Exercise details | Repeat, exactly and alone, every line from the line that contains "At what coordinates should I click to accomplish: Click" to the end of the entries.

----------

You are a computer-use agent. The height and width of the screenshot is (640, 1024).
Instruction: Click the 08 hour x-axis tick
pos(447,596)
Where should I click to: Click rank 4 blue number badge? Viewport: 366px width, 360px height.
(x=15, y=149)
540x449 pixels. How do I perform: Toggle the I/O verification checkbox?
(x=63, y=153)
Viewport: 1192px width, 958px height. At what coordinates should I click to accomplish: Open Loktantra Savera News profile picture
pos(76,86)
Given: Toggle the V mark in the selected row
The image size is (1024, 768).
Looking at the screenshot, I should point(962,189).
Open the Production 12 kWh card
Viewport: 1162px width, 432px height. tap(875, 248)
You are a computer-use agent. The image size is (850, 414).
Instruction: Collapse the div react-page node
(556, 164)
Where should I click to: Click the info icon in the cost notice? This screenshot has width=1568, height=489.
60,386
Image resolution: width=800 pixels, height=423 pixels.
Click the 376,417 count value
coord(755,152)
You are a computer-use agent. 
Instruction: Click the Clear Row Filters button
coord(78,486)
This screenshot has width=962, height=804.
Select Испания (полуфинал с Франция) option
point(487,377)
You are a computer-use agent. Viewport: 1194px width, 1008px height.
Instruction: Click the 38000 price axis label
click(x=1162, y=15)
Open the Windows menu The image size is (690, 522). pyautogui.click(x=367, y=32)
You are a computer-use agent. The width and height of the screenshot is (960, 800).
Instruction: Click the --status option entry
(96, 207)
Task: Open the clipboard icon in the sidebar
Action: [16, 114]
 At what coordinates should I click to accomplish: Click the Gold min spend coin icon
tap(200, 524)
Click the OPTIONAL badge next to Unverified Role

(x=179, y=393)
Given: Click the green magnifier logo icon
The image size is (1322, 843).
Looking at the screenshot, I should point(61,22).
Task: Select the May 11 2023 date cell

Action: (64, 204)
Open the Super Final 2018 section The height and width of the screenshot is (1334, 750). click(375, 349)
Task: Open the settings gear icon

----------

Exercise output |
 At what coordinates should I click to accomplish: Click the Gold min spend coin icon
tap(200, 524)
Click the OPTIONAL badge next to Unverified Role

(x=179, y=393)
Given: Click the green magnifier logo icon
The image size is (1322, 843).
Looking at the screenshot, I should point(61,22).
Task: Select the May 11 2023 date cell

Action: (64, 204)
Open the Super Final 2018 section The height and width of the screenshot is (1334, 750). click(375, 349)
Task: Open the settings gear icon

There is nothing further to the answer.